Retype the rows from the line containing "Click the 性能参数" through the line containing "Looking at the screenshot, I should 381,375.", copying each one exactly.

>>>

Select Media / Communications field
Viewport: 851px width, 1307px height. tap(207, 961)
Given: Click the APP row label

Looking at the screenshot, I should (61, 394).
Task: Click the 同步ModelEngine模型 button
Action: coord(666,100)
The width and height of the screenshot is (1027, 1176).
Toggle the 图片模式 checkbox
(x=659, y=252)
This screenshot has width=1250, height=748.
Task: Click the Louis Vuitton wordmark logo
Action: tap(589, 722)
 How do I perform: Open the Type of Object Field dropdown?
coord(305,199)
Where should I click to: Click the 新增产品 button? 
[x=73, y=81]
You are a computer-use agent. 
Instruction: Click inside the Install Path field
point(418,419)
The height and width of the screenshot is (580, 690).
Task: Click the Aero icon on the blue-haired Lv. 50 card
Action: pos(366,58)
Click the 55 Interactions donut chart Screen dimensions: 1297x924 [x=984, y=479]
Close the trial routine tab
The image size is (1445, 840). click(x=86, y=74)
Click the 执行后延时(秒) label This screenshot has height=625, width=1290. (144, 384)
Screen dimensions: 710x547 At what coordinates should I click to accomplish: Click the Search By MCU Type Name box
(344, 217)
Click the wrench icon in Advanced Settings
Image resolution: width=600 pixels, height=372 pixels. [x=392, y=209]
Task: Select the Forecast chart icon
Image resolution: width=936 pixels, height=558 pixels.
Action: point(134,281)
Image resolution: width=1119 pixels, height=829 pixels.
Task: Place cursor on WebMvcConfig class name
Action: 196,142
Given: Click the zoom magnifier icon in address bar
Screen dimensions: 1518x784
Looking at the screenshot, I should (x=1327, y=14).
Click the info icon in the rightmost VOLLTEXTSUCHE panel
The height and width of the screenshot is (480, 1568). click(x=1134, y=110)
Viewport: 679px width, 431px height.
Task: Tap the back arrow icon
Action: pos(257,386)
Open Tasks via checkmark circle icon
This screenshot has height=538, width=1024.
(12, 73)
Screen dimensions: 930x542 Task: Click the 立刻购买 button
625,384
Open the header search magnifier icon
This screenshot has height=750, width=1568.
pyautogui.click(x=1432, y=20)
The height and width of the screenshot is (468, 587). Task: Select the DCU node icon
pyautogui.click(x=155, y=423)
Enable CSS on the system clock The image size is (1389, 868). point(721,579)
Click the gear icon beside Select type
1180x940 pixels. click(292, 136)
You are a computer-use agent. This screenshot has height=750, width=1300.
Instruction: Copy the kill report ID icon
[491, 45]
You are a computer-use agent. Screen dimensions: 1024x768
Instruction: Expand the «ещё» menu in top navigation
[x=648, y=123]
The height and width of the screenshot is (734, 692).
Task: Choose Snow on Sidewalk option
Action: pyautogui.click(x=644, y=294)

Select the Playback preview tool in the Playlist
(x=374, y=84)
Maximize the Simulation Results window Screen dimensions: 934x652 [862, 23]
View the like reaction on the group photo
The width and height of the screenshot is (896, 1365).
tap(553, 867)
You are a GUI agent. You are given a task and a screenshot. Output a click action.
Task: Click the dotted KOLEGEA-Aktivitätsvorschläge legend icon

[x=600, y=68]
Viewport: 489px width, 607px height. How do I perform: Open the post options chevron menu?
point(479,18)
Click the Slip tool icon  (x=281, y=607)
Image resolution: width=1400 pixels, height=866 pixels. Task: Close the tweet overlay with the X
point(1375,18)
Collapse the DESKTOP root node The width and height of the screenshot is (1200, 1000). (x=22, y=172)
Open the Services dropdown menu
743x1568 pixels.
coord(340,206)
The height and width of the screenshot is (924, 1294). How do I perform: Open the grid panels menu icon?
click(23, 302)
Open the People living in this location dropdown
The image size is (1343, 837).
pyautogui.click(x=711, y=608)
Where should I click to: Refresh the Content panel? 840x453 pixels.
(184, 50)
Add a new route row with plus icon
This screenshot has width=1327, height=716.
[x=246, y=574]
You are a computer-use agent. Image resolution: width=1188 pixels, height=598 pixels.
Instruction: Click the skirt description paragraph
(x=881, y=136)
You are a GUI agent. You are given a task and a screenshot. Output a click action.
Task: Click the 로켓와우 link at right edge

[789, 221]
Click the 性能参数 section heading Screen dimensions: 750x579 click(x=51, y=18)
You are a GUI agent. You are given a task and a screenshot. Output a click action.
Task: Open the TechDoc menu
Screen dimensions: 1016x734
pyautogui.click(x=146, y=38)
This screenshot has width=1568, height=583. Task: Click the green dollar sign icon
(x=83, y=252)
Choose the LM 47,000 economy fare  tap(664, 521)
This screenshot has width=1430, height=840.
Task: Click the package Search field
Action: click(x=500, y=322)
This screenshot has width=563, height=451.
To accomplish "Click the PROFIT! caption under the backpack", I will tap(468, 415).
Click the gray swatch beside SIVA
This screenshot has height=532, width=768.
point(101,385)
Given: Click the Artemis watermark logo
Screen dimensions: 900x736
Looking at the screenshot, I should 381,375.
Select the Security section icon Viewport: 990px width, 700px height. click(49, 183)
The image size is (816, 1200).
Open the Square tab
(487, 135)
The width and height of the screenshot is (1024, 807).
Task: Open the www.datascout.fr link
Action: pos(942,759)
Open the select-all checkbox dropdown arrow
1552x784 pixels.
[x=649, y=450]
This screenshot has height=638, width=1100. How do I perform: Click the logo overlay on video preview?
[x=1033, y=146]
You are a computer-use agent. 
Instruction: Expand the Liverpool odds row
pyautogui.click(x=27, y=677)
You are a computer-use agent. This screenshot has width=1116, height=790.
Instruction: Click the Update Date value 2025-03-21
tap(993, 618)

<<<

▶ [Output for this exercise]
Click the 性能参数 section heading Screen dimensions: 750x579 click(x=51, y=18)
You are a GUI agent. You are given a task and a screenshot. Output a click action.
Task: Open the TechDoc menu
Screen dimensions: 1016x734
pyautogui.click(x=146, y=38)
This screenshot has width=1568, height=583. Task: Click the green dollar sign icon
(x=83, y=252)
Choose the LM 47,000 economy fare  tap(664, 521)
This screenshot has width=1430, height=840.
Task: Click the package Search field
Action: click(x=500, y=322)
This screenshot has width=563, height=451.
To accomplish "Click the PROFIT! caption under the backpack", I will tap(468, 415).
Click the gray swatch beside SIVA
This screenshot has height=532, width=768.
point(101,385)
Given: Click the Artemis watermark logo
Screen dimensions: 900x736
Looking at the screenshot, I should 381,375.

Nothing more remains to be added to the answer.